Render the entries below as a JSON list of strings, with one string for each line and any blank lines omitted.

• Entries giving target coordinates:

▼

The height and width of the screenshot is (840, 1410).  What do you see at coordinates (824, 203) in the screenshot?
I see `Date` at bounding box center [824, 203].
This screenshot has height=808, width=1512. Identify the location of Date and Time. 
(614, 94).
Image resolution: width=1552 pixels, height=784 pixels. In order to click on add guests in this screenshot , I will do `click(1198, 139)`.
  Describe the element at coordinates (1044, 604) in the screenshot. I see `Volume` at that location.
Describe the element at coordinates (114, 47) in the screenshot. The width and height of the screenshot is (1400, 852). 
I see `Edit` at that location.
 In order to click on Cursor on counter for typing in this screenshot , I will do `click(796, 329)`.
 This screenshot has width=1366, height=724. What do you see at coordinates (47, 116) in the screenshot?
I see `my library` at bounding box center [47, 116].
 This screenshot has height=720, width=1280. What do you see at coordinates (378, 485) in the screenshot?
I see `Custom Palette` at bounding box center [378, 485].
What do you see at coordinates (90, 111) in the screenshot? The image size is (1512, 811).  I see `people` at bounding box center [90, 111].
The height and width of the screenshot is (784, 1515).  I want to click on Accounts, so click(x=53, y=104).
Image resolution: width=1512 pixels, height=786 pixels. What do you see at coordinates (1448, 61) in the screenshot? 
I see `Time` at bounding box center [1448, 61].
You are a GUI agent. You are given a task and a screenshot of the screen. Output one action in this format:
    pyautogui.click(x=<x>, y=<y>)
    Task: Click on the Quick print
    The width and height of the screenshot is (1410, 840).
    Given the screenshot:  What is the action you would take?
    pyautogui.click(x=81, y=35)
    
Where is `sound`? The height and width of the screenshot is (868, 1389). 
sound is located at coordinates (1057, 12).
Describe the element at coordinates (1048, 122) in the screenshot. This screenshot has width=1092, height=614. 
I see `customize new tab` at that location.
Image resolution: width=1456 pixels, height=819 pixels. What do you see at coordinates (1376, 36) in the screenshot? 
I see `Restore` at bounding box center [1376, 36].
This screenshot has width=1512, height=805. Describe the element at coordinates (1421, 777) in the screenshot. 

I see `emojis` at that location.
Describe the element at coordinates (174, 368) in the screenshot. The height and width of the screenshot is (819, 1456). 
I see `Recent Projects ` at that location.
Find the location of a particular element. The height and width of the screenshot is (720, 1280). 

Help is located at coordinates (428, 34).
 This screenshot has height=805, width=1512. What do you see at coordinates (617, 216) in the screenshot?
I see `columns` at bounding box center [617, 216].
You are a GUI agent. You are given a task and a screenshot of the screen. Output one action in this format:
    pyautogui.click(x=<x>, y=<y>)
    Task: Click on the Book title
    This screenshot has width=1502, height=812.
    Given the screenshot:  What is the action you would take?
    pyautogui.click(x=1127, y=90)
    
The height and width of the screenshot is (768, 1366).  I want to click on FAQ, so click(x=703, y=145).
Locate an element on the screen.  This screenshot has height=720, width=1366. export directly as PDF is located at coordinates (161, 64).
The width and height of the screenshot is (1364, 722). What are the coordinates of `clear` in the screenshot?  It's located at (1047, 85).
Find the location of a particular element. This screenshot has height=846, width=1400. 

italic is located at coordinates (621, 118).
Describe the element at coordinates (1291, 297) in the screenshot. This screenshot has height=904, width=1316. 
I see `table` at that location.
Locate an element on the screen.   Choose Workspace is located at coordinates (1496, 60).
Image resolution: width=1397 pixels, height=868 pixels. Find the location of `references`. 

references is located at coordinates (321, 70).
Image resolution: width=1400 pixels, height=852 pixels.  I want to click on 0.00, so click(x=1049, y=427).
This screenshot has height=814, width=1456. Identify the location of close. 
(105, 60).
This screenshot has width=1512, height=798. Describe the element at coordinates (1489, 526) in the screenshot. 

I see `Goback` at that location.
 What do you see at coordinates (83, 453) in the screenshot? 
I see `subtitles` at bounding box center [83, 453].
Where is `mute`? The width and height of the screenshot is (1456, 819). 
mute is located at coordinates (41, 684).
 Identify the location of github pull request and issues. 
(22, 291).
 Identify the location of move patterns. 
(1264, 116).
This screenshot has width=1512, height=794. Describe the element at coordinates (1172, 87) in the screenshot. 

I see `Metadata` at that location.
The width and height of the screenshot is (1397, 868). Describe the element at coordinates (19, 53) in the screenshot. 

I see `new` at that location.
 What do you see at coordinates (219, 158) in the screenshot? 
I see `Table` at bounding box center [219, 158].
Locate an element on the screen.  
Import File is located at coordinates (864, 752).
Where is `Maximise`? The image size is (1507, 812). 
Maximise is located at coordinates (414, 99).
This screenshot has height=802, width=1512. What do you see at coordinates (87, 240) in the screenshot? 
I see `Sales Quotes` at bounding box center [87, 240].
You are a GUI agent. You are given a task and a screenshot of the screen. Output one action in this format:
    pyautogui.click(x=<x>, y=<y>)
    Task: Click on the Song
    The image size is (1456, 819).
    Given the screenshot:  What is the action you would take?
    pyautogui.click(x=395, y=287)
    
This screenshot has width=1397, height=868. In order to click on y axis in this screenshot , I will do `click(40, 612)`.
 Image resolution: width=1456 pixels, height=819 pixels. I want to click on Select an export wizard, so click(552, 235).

▲

• REPLY TO THE EXERCISE:
[
  "The height and width of the screenshot is (840, 1410).  What do you see at coordinates (824, 203) in the screenshot?",
  "I see `Date` at bounding box center [824, 203].",
  "This screenshot has height=808, width=1512. Identify the location of Date and Time. ",
  "(614, 94).",
  "Image resolution: width=1552 pixels, height=784 pixels. In order to click on add guests in this screenshot , I will do `click(1198, 139)`.",
  "  Describe the element at coordinates (1044, 604) in the screenshot. I see `Volume` at that location.",
  "Describe the element at coordinates (114, 47) in the screenshot. The width and height of the screenshot is (1400, 852). ",
  "I see `Edit` at that location.",
  " In order to click on Cursor on counter for typing in this screenshot , I will do `click(796, 329)`.",
  " This screenshot has width=1366, height=724. What do you see at coordinates (47, 116) in the screenshot?",
  "I see `my library` at bounding box center [47, 116].",
  " This screenshot has height=720, width=1280. What do you see at coordinates (378, 485) in the screenshot?",
  "I see `Custom Palette` at bounding box center [378, 485].",
  "What do you see at coordinates (90, 111) in the screenshot? The image size is (1512, 811).  I see `people` at bounding box center [90, 111].",
  "The height and width of the screenshot is (784, 1515).  I want to click on Accounts, so click(x=53, y=104).",
  "Image resolution: width=1512 pixels, height=786 pixels. What do you see at coordinates (1448, 61) in the screenshot? ",
  "I see `Time` at bounding box center [1448, 61].",
  "You are a GUI agent. You are given a task and a screenshot of the screen. Output one action in this format:",
  "    pyautogui.click(x=<x>, y=<y>)",
  "    Task: Click on the Quick print",
  "    The width and height of the screenshot is (1410, 840).",
  "    Given the screenshot:  What is the action you would take?",
  "    pyautogui.click(x=81, y=35)",
  "Where is `sound`? The height and width of the screenshot is (868, 1389). ",
  "sound is located at coordinates (1057, 12).",
  "Describe the element at coordinates (1048, 122) in the screenshot. This screenshot has width=1092, height=614. ",
  "I see `customize new tab` at that location.",
  "Image resolution: width=1456 pixels, height=819 pixels. What do you see at coordinates (1376, 36) in the screenshot? ",
  "I see `Restore` at bounding box center [1376, 36].",
  "This screenshot has width=1512, height=805. Describe the element at coordinates (1421, 777) in the screenshot. ",
  "I see `emojis` at that location.",
  "Describe the element at coordinates (174, 368) in the screenshot. The height and width of the screenshot is (819, 1456). ",
  "I see `Recent Projects ` at that location.",
  "Find the location of a particular element. The height and width of the screenshot is (720, 1280). ",
  "Help is located at coordinates (428, 34).",
  " This screenshot has height=805, width=1512. What do you see at coordinates (617, 216) in the screenshot?",
  "I see `columns` at bounding box center [617, 216].",
  "You are a GUI agent. You are given a task and a screenshot of the screen. Output one action in this format:",
  "    pyautogui.click(x=<x>, y=<y>)",
  "    Task: Click on the Book title",
  "    This screenshot has width=1502, height=812.",
  "    Given the screenshot:  What is the action you would take?",
  "    pyautogui.click(x=1127, y=90)",
  "The height and width of the screenshot is (768, 1366).  I want to click on FAQ, so click(x=703, y=145).",
  "Locate an element on the screen.  This screenshot has height=720, width=1366. export directly as PDF is located at coordinates (161, 64).",
  "The width and height of the screenshot is (1364, 722). What are the coordinates of `clear` in the screenshot?  It's located at (1047, 85).",
  "Find the location of a particular element. This screenshot has height=846, width=1400. ",
  "italic is located at coordinates (621, 118).",
  "Describe the element at coordinates (1291, 297) in the screenshot. This screenshot has height=904, width=1316. ",
  "I see `table` at that location.",
  "Locate an element on the screen.   Choose Workspace is located at coordinates (1496, 60).",
  "Image resolution: width=1397 pixels, height=868 pixels. Find the location of `references`. ",
  "references is located at coordinates (321, 70).",
  "Image resolution: width=1400 pixels, height=852 pixels.  I want to click on 0.00, so click(x=1049, y=427).",
  "This screenshot has height=814, width=1456. Identify the location of close. ",
  "(105, 60).",
  "This screenshot has width=1512, height=798. Describe the element at coordinates (1489, 526) in the screenshot. ",
  "I see `Goback` at that location.",
  " What do you see at coordinates (83, 453) in the screenshot? ",
  "I see `subtitles` at bounding box center [83, 453].",
  "Where is `mute`? The width and height of the screenshot is (1456, 819). ",
  "mute is located at coordinates (41, 684).",
  " Identify the location of github pull request and issues. ",
  "(22, 291).",
  " Identify the location of move patterns. ",
  "(1264, 116).",
  "This screenshot has width=1512, height=794. Describe the element at coordinates (1172, 87) in the screenshot. ",
  "I see `Metadata` at that location.",
  "The width and height of the screenshot is (1397, 868). Describe the element at coordinates (19, 53) in the screenshot. ",
  "I see `new` at that location.",
  " What do you see at coordinates (219, 158) in the screenshot? ",
  "I see `Table` at bounding box center [219, 158].",
  "Locate an element on the screen.  ",
  "Import File is located at coordinates (864, 752).",
  "Where is `Maximise`? The image size is (1507, 812). ",
  "Maximise is located at coordinates (414, 99).",
  "This screenshot has height=802, width=1512. What do you see at coordinates (87, 240) in the screenshot? ",
  "I see `Sales Quotes` at bounding box center [87, 240].",
  "You are a GUI agent. You are given a task and a screenshot of the screen. Output one action in this format:",
  "    pyautogui.click(x=<x>, y=<y>)",
  "    Task: Click on the Song",
  "    The image size is (1456, 819).",
  "    Given the screenshot:  What is the action you would take?",
  "    pyautogui.click(x=395, y=287)",
  "This screenshot has width=1397, height=868. In order to click on y axis in this screenshot , I will do `click(40, 612)`.",
  " Image resolution: width=1456 pixels, height=819 pixels. I want to click on Select an export wizard, so click(552, 235)."
]